(Dataset entries)
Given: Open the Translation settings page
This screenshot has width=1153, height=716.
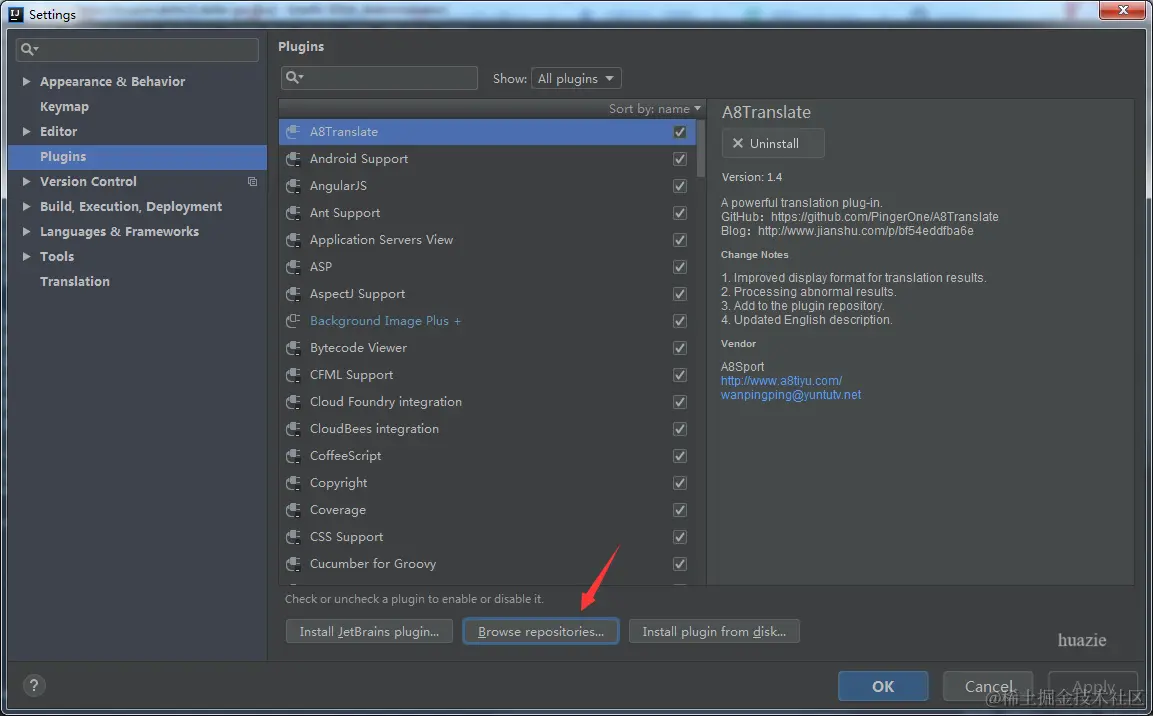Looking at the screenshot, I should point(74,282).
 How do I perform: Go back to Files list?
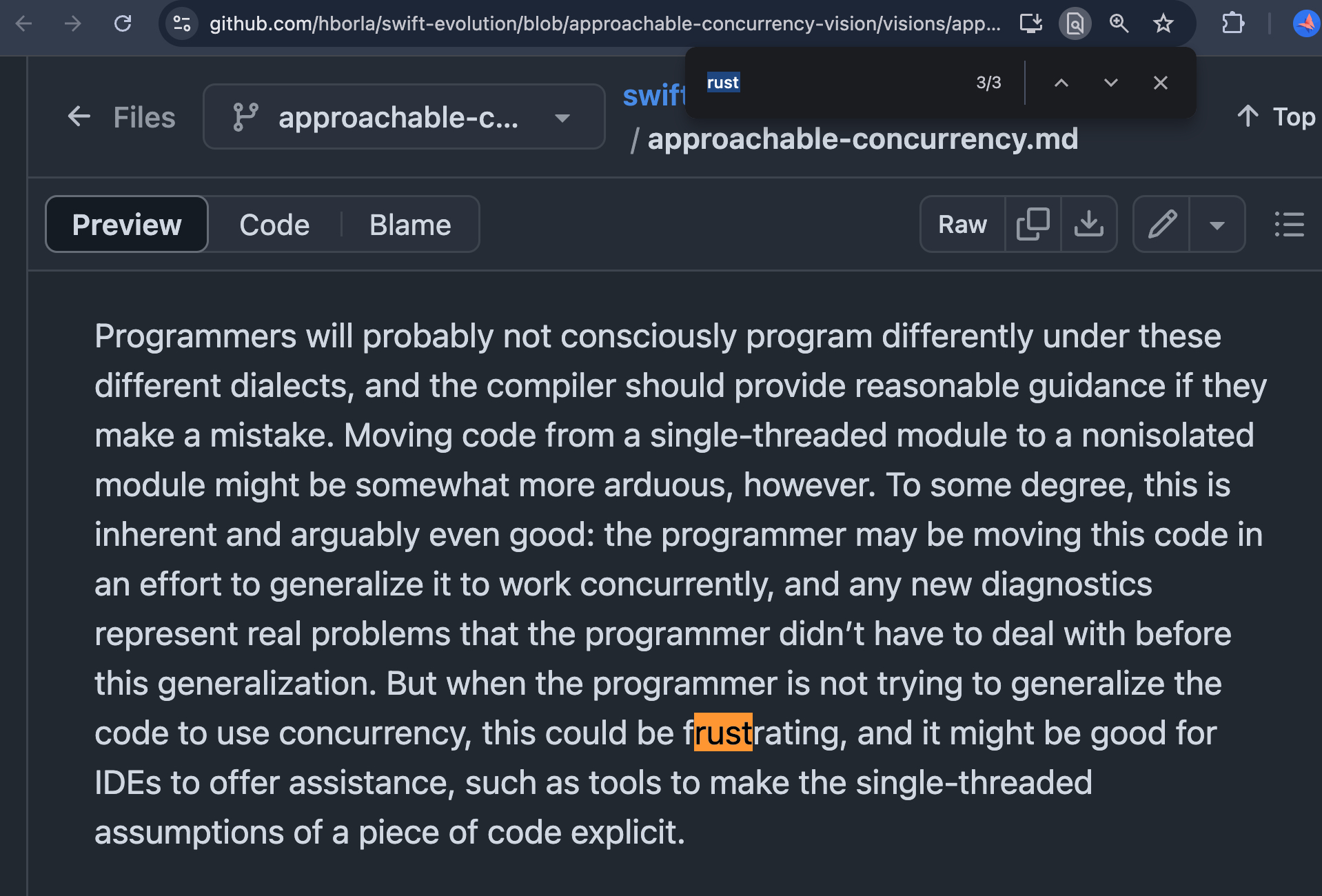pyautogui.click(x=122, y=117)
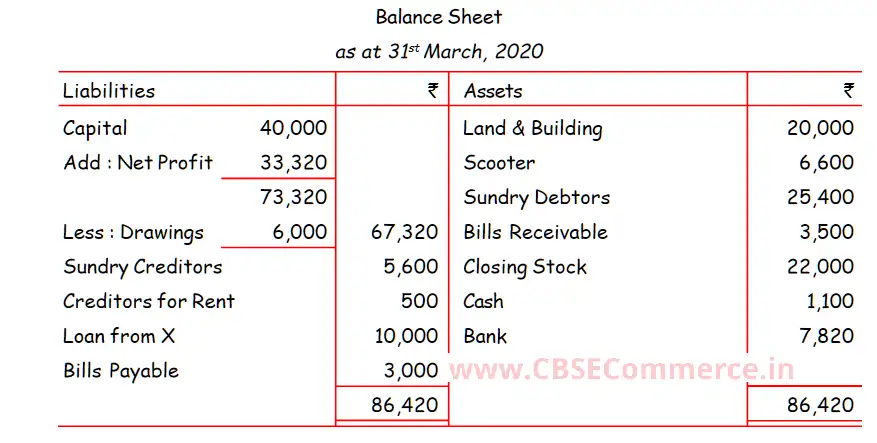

Aim of the exercise
Reproduce all of the entries word for word, skipping any pictures they hold.

Exercise solution
Given: Open the Translation settings page
This screenshot has width=1153, height=716.
Looking at the screenshot, I should point(74,282).
 How do I perform: Go back to Files list?
pyautogui.click(x=122, y=117)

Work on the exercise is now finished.